▸ Exercise text:

───

And gRPC is so much more! It has authorization, compression (you may use gzip if want to, lz4 support may be added in future), connection timeouts (so called deadlines), eazy to use bidirectional streems (imagine implementing this on your own), request metadata, middleware (with pluggable validators) etc. It has large ecosystem in general.

reading source

Time spent reading gRPC source code could be exciting experience, here’s github repo with basic golang setup. Understanding source “as it is” without particular purpose to change something is separate ability to gain, and you’re advised to at least finish this post and make yourself familural with the docs.

routing

Because of all of HTTP/2 goodies described above, routing in gRPC is not as trivial as it was in HTTP/1 times. Basically, load balancing could be done at client side (using service mesh, also called as lookaside load balancing) or server side (using proxy), and implemented at l3/l4 transport layers or at application level. Usage scenarious has following properties:

  • client trustworthiness
  • resource utilization in proxy requirements
  • latency
  • storage or compute affinity

You may stop for a minute and thinks, which kind of deployments has which properties, and how you would setup routing in each case. Or read gRPC tutorial on topic, and simplest kubernetes solution may be useful, too

pros/cons

And I would argue what everything listed above is not gRPC main features. Main feature is single source of truth for client and server. Humands are terrible at contract compliances. You may use jsonschema or simular validators, but it what case you have multiple sources: one is your code, and other is schema definition. In gRPC case, code is generated from definition, and human errors still possible, but much less likely. Designing fault tolerant systems using proto is simpler, e.g. protolock. More about gRPC api versioning.

───

[Collected data]
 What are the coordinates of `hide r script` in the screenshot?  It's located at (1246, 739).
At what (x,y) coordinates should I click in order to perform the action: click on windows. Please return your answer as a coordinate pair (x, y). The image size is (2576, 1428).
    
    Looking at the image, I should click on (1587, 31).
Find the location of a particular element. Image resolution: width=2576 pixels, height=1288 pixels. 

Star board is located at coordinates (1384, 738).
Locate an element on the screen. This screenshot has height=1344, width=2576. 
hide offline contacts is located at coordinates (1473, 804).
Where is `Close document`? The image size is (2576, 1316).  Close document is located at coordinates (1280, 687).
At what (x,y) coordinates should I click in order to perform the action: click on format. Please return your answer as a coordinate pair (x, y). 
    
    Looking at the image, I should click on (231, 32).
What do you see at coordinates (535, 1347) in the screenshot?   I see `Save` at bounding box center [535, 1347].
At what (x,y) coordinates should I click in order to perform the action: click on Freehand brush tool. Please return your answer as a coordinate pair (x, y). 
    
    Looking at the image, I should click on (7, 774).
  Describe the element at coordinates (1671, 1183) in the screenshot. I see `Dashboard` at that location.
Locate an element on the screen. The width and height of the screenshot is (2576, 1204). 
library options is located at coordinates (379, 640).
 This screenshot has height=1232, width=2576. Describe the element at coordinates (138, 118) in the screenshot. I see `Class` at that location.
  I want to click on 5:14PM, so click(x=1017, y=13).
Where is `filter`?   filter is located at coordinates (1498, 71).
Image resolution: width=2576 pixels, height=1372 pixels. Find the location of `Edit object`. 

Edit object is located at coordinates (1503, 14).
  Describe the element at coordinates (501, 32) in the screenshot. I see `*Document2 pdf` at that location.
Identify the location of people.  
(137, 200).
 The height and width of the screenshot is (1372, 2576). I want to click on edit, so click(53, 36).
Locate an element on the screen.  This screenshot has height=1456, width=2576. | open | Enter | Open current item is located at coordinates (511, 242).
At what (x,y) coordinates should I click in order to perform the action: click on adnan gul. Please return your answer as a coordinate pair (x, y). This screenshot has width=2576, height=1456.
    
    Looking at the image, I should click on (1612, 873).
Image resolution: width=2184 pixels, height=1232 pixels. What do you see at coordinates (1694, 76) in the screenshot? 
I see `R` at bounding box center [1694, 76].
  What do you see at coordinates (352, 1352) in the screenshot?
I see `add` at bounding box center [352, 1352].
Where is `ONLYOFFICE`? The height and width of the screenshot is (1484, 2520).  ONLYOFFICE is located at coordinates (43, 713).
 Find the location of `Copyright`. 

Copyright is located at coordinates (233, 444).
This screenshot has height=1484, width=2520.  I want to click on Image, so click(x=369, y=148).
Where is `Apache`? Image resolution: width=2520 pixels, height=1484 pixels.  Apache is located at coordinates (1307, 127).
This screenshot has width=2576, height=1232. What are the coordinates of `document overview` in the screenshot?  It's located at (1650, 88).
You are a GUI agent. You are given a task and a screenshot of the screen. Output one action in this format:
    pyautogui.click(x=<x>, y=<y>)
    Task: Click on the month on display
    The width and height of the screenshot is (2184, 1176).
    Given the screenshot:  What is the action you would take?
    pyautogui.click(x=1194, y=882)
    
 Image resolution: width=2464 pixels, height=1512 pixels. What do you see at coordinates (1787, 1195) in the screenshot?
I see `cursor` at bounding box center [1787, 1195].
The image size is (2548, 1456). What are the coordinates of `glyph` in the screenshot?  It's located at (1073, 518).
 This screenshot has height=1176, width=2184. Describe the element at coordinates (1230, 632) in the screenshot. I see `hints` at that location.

───

▸ What you need to do:
[1] From the passage on gRPC, quote the words between "And gRPC is" and "ecosystem in general.", inclusive.
[2] Which properties of usage scenarios does the passage on gRPC list in its section on routing?
[3] Carry on the passage on gRPC from its final sentence.

▸ Answers to each task:
[1]
And gRPC is so much more! It has authorization, compression (you may use gzip if want to, lz4 support may be added in future), connection timeouts (so called deadlines), eazy to use bidirectional streems (imagine implementing this on your own), request metadata, middleware (with pluggable validators) etc. It has large ecosystem in general.

[2]
- client trustworthiness
- resource utilization in proxy requirements
- latency
- storage or compute affinity

[3]
So, cons:

  • requires some change in reasoning about architecture & code. gRPC starting from 3th version uses golang like zero values and all fields are optional by default (starting from third version), but what’s definetly a good thing, explanation is here. Also, streams is not so easy to adopt, but pays well if used properly (e.g. lambda architecture “handles massive quantities of data by taking advantage of both batch and stream-processing methods”, more on lambda).

  • in case of c/c++ ffi bindings you may encounter problems at some point, and you need not to be scaried away by production grade c++ code in order to determine root cause of problem. It’s simpler for go/java, but requires reading source anyway. Try out channelz if needed.

  • any technology/framework incroduced in your stack increases entry threshold for newcomers and going for “hyped and fashionable tech” is always bad, regardless of technology itself. Thumb rule here is simple: try it, play around, understand it, know it’s weaknesses and which problem you’re trying to solve. Don’t get yourself into hype cycle.

You need to be sure what everyone you’re working with today or will work in future, would go faster with gRPC, not slower. Increasing development speed must be main purpose. “Development speed” does not mean only “speed of typing code”. Debugging, adding new features or changing old ones always takes some part of development time, and you need to be sure those are accelerated, too.

Also, don’t forget about simple truth: finding good developers is time and energy consuming process, even if you aren’t working at third world country (such as Russia, whatever). Your project may not be what interesting to work on, you may not have enough money, you may not want to automate everything or just have bad luck finding right people.

But at some point gRPC could even replace REST in web, google already working on browser clients, although many agree what they’re not yet production ready.

So, if you not yet ready to adopt large gRPC ecosystem in your particular company, you may end up with twirp, developed by guys from twitch.tv. Yet in my opinion moving to HTTP/2 looks inevitable at some point.